If you’d gone downstairs to pee during a movie two Wednesdays ago at the Somerville Theatre, chances are you stumbled upon a gallery opening in the works. The Museum of Bad Art (MOBA) was celebrating the release of its book, The Museum of Bad Art: Masterworks, as well as christening a new space — MOBA 2, it’s being called — in the theater’s basement, around the corner, yes, from the johns. True to form, MOBA fashioned the event as a send-up of a typical gallery opening. Instead of wine and cheese, there were Cheetos and grape juice. And in what was an especially nice touch, a fake security camera was perched in a corner.
VOILA! Sunday on the Pot with George
MOBA may be the arbiter of all things hideous in the art world, but even it has standards. One of the first things I confronted was a section devoted to “Not Bad Art.” I learned that paintings on velvet, children’s art, and something called “tourist art” (à la resort-town sidewalk sales) were not MOBA-worthy. See, it’s not enough that a piece is run-of-the-mill bad — it has to be bad in an interesting way.
With this in mind, they gave us Queen of the Chocolate Chip, a portrait of Her Majesty in full regale clutching a tiny cookie, which the MOBA folks pitched as a commentary on royalism’s growing estrangement from the modern world. There was also Sunday on the Pot with George, a pointillist piece depicting a fat, near-naked man in the bathroom for which the artist was meticulous in his construction of the minutest details but had quite unbelievably not provided his subject with feet.
Some of these pieces have made appearances before in the museum’s original location in Dedham.
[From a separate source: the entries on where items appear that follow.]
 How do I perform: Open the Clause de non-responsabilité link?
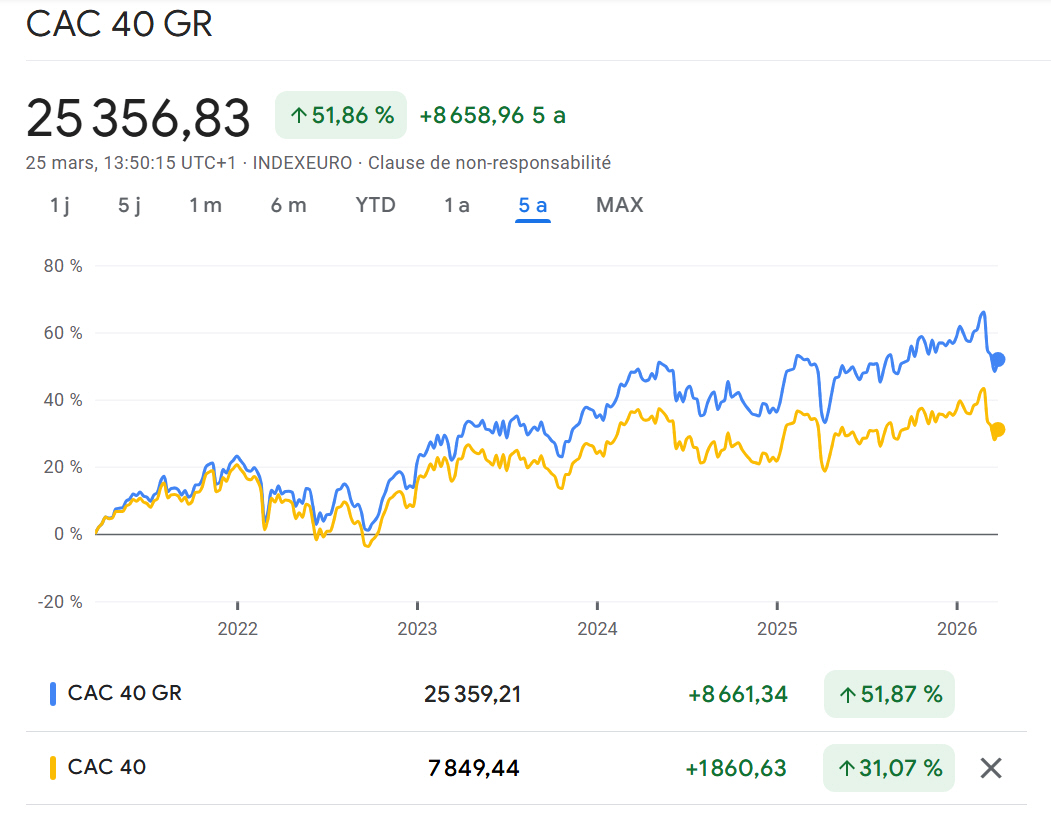[x=489, y=162]
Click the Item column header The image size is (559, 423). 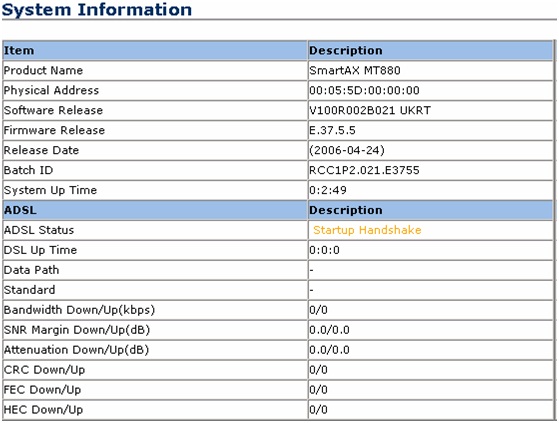19,50
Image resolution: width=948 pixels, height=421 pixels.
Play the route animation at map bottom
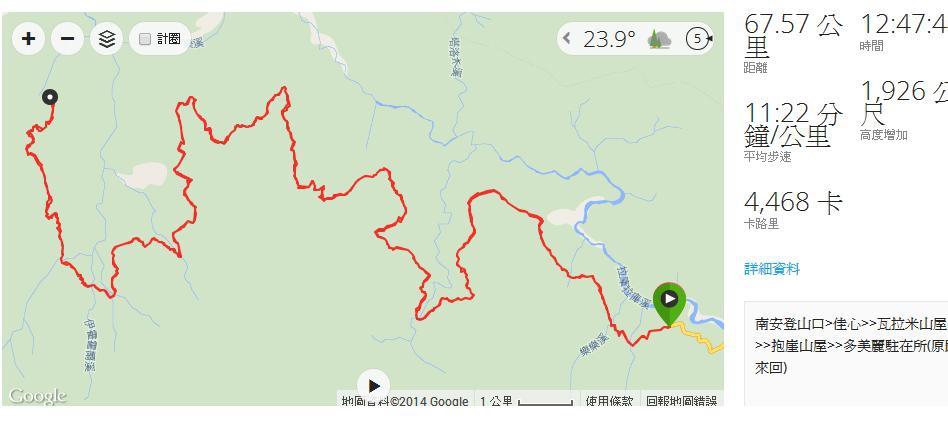(x=374, y=386)
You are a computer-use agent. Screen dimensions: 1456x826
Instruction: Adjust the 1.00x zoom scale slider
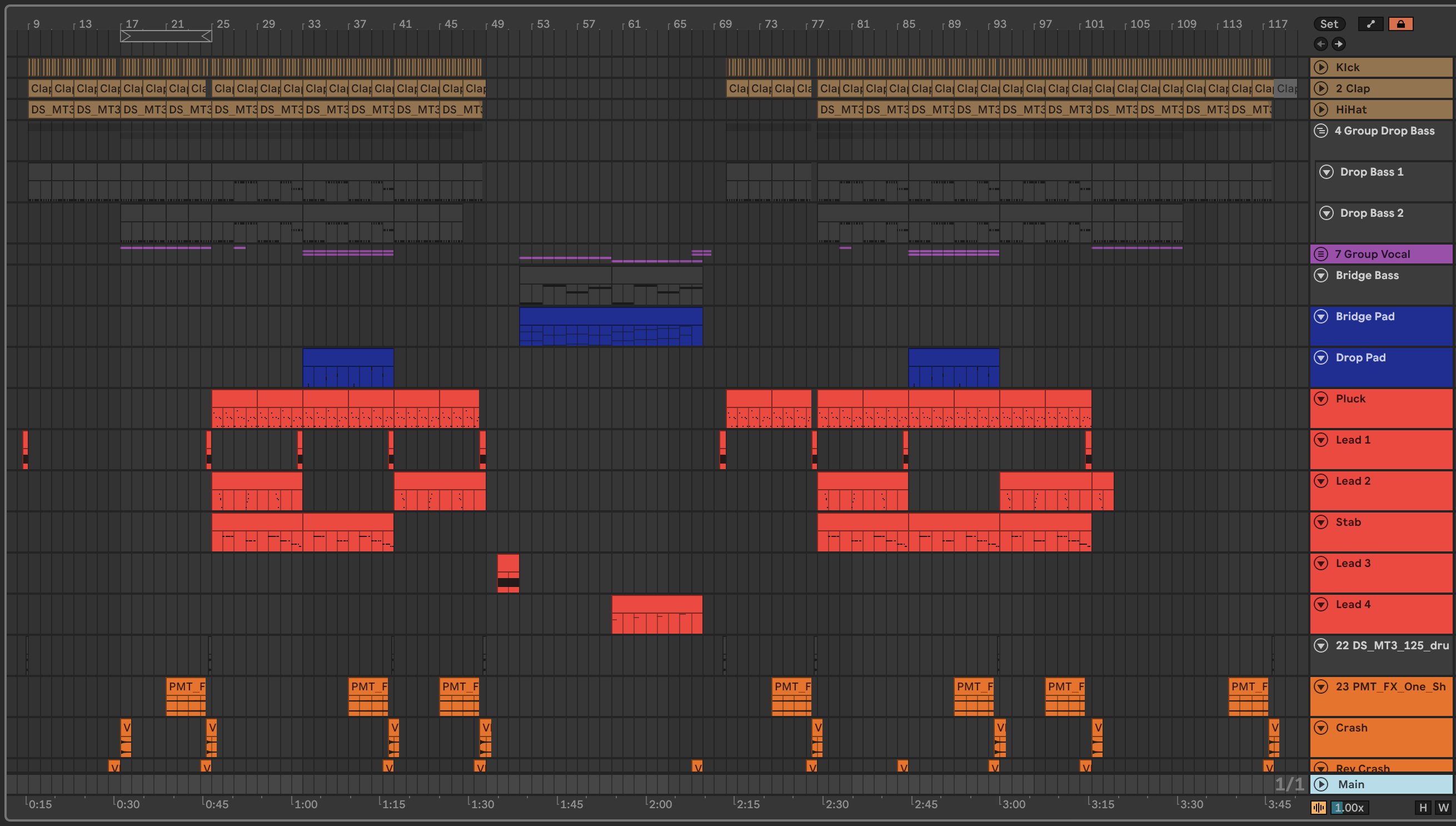click(x=1349, y=807)
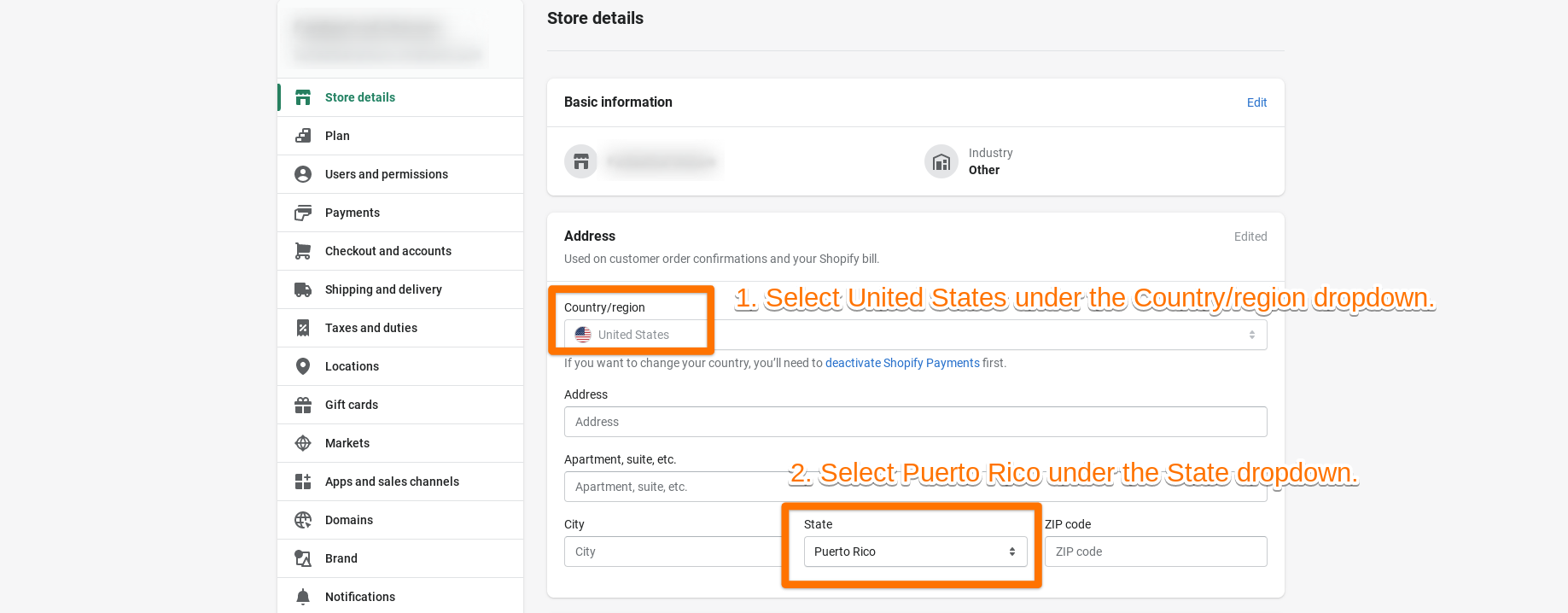The image size is (1568, 613).
Task: Click the Locations pin icon
Action: 303,366
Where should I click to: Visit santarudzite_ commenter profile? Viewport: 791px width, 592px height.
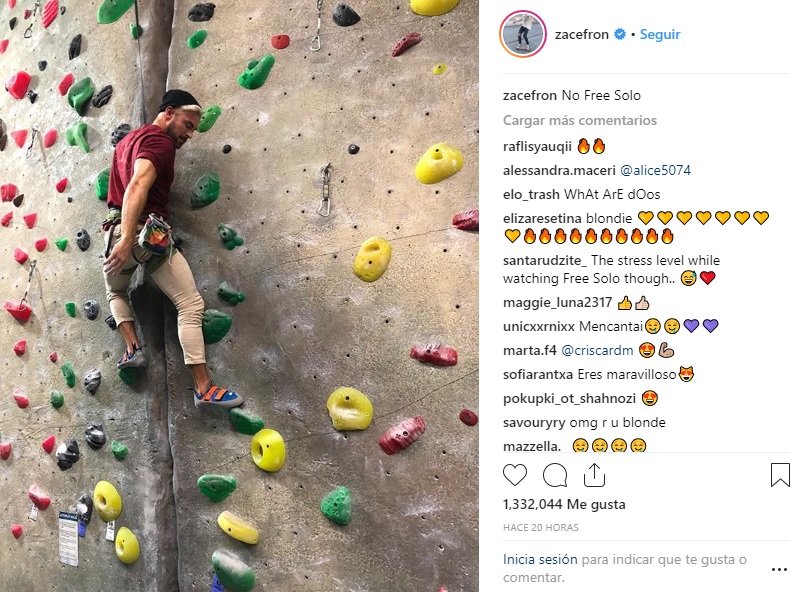click(545, 260)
That collection, much like MOBA 2, sits in the basement of an old movie theater near the bathrooms. There is one major difference between the two MOBAs, however. Dedham’s is free; Somerville’s cannot be viewed without first purchasing a movie ticket.
Will this discourage people from visiting the new space? Possibly. But the MOBA folks have assured me that the gallery will be free on special occasions. Plus, MOBA 2 has other things going for it, like, uh, it’s not in Dedham.
Indeed, a lot of guests had never managed to “get out there” to MOBA, and were glad for the opportunity to deconstruct the works at hand. Asked about his favorite of the collection, MOBA first timer Nicolas Thouvignon, of Somerville, launched into a strident analysis of He Was a Friend of Mine, which features a menacing cat and the outline of a dog looking on from the heavens, accompanied by the quote: “Who else thinks it’s a good idea to eat from my bowl?”
“So their interpretation is that the cat killed this dog companion, but it can also be that he truly was a friend of the cat,” concluded Thouvignon. “And the cat is sad but proud that this dog once was his friend.”
Perhaps the worst idea for a painting I saw that night was a multi-media-of-sorts work salvaged from the trash by a friend of MOBA’s in Seattle and unveiled by tuxedoed-curator Michael Frank. The portrait, titled Worried Guy, is truly hideous: a painting of the title worrier’s head festooned with real curls of thick wire in place of hair. The wire, in turn, holds small scraps of paper on which are written the guy’s worries — “spiders,” “having too much work,” and “large bodies of water.”
It’s doubtful that even the artist’s mother could have found a kind word for it. “It sure is something, son. Tell me, have you heard of this thing called MOBA? I think you’re right up their alley.”